● Page extract

Acronym Function - toy problem

Hello, thanks for looking at this little toy problem. I'm learning Rust and found an exercise to make an acronym function. Here is my solution:

pub fn abbreviate(phrase: &str) -> String {
    let split_chars = [' ', ',', ':', '_', '.', '-'];
    phrase
        .split(&split_chars)
        .filter(|word| !word.is_empty())
        .flat_map(|word| {
            word.chars()
                .zip(word.chars().cycle().skip(1))
                .enumerate()
                .filter_map(|(i, (c, c_copy))| {
                    (i == 0 || (c.is_uppercase() && c_copy.is_lowercase()))
                        .then(|| c.to_ascii_uppercase())
                })
        })
        .collect::<String>()
}

The function name, input, and output must stay the same, but I'd like to hear any other suggestions people may have on how to make the solution better.

Thanks!

I know you said don't change the output, but are you sure it works 100% correct? Asking because it seems a little odd:

  • Words that start and end with uppercase don't include the final uppercase, but
  • Words that start with lowercase and end in uppercase include both;
  • You're checking Unicode case properties but using to_ascii_uppercase
    • So e.g. "δaΔa" becomes "δΔ" not "ΔΔ"
3 Likes

Hello and thanks for your comment.

Regarding your points:

  • I had not thought of words that start with lowercase but end in uppercase. Thank you for pointing out that the cycle would mean that in a word like "mRNA", only the 'm' and 'A' would be kept.

● Data provided
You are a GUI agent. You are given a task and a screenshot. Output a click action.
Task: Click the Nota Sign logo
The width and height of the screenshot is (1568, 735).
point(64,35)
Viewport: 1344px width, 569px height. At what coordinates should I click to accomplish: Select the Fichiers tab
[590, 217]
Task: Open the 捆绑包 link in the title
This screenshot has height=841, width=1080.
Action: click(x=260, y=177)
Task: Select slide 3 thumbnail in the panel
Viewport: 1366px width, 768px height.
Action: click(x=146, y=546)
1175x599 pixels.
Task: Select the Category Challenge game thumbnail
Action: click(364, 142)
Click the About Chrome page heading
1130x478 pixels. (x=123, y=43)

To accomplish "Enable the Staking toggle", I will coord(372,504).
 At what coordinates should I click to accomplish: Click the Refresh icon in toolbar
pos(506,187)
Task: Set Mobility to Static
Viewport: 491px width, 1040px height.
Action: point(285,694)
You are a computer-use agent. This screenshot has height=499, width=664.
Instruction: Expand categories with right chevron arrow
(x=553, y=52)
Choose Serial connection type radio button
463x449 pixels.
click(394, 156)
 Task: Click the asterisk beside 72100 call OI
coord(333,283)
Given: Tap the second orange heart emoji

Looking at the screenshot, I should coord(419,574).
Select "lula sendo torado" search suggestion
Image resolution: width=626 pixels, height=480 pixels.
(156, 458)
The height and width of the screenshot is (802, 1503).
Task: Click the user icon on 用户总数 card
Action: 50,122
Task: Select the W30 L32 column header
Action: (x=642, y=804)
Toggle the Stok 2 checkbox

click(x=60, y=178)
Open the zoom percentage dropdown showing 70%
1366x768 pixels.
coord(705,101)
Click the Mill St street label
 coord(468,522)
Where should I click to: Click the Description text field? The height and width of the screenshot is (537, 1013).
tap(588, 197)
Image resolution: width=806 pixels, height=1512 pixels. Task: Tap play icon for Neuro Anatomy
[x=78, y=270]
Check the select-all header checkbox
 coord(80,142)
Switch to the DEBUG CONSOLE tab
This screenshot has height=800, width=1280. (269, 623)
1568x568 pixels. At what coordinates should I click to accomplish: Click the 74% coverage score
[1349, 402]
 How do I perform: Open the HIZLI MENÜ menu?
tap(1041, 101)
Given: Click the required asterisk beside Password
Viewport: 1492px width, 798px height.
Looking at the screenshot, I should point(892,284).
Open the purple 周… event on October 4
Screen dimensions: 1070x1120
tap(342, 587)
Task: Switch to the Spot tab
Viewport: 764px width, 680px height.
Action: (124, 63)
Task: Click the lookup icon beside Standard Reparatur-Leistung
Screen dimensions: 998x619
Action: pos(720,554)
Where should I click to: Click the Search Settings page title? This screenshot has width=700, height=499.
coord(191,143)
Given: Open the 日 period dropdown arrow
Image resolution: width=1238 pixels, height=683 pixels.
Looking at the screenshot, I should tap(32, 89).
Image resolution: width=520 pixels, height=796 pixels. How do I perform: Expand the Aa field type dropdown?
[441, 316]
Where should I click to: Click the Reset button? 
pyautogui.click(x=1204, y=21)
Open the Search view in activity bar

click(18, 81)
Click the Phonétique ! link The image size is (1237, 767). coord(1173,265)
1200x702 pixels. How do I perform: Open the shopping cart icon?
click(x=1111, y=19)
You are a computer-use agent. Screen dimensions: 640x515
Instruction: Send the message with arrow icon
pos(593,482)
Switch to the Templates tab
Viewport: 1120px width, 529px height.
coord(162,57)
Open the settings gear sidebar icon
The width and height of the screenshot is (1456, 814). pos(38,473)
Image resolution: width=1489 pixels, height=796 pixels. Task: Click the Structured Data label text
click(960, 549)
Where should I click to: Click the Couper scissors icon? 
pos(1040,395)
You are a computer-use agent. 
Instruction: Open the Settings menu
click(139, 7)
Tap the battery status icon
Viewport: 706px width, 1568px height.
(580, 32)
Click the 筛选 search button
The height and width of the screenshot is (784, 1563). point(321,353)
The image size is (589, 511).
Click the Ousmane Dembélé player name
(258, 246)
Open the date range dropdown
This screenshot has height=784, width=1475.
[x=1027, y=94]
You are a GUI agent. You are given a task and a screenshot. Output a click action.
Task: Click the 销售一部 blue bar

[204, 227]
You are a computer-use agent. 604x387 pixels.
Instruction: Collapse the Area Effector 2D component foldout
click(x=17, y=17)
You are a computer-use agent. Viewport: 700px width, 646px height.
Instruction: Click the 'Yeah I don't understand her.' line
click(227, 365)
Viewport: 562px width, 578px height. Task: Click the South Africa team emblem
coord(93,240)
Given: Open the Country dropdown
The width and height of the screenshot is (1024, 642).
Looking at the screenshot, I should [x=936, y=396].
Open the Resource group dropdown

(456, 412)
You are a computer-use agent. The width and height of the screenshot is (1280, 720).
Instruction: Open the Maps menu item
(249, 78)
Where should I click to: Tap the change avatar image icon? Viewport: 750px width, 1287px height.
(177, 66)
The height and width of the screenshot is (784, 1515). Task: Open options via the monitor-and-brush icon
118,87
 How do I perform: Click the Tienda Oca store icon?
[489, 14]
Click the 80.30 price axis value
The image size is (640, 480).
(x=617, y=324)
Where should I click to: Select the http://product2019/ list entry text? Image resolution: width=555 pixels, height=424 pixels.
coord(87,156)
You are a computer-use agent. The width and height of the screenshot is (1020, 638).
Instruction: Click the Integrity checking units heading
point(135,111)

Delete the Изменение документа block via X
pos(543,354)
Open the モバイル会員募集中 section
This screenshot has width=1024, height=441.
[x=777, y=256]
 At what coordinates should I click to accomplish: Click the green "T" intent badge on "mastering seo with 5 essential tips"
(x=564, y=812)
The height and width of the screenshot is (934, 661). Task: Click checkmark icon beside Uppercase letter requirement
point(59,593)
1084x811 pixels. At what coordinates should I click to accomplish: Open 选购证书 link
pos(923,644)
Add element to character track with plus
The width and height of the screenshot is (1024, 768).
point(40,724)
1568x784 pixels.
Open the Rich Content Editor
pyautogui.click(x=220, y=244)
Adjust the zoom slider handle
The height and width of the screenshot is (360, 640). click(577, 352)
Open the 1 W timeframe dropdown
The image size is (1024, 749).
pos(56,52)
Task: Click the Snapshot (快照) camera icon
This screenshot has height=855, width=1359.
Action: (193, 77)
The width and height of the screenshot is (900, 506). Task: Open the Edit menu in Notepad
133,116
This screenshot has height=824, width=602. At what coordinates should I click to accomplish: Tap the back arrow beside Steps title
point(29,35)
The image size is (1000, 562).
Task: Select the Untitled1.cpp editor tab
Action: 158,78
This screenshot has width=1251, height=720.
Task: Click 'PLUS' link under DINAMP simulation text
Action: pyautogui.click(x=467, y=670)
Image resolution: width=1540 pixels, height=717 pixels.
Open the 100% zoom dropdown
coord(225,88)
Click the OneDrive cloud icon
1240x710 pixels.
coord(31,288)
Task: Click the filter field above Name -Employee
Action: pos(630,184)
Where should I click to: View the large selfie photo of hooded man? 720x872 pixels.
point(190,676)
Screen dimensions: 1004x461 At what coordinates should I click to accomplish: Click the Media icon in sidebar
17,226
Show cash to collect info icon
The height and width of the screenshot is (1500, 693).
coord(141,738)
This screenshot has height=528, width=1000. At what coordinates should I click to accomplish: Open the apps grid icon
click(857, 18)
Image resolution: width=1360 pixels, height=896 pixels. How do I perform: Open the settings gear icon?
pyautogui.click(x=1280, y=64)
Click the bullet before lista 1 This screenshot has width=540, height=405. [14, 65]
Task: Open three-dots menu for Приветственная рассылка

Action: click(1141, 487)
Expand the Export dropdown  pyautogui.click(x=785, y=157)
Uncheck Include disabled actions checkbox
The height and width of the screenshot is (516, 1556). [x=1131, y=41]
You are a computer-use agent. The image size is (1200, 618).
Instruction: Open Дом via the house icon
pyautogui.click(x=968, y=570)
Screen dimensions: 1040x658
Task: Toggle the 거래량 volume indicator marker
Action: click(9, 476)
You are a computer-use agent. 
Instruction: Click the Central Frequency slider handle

● Instructions to follow
Carry on the forum thread about the Rust acronym function, starting right after its last sentence. The rows have nothing to do with this.

● Task output
    My first instinct is to add another test to filter_map excluding this case. Perhaps by enumerating the c_copy iterator and adding a test for i < i_copy, like below:
pub fn abbreviate(phrase: &str) -> String {
    let split_chars = [' ', ',', ':', '_', '.', '-'];
    phrase
        .split(&split_chars)
        .filter(|word| !word.is_empty())
        .flat_map(|word| {
            word.chars()
                .zip(word.chars().enumerate().cycle().skip(1))
                .enumerate()
                .filter_map(|(i, (c, (i_copy, c_copy)))| {
                    (i == 0 || (c.is_ascii_uppercase() && c_copy.is_ascii_lowercase() && i < i_copy))
                        .then(|| c.to_ascii_uppercase())
                })
        })
        .collect::<String>()
}
  • Regarding the Unicode case properties - at first I tried to work with Unicode, but ran into trouble when I wanted to collect the return value of to_uppercase into a String. I peeked at all the test cases offered for the exercise and saw that they were all ascii, so I'll stick with the ascii version as above.

I looked a little into converting between Unicode and ascii, and it looks like a bit of a rabbit hole. Are there any good resources you know of which outline how to deal with things like this (from the to_uppercase docs):

assert_eq!('ß'.to_uppercase().to_string(), "SS");

You are running a bunch of unnecessary rounds (e.g. the filter() and the final turbofish), and the code is not well-readable due to the over-use of bool combinators and parentheses. Getting Unicode support is trivial by inserting a call to flatten(). I would write it like this:

pub fn abbreviate(phrase: &str) -> String {
    phrase
        .split(&[' ', ',', ':', '_', '.', '-'])
        .flat_map(|word| {
            word.chars()
                .zip(word.chars().skip(1))
                .enumerate()
                .filter_map(|(i, (curr, next))| {
                    if i == 0 || curr.is_uppercase() && next.is_lowercase() {
                        Some(curr.to_uppercase())
                    } else {
                        None
                    }
                })
        })
        .flatten()
        .collect()
}

Hello again and thank you for your advice. As you pointed out, the first filter is unnecessary, so I removed it. Thanks!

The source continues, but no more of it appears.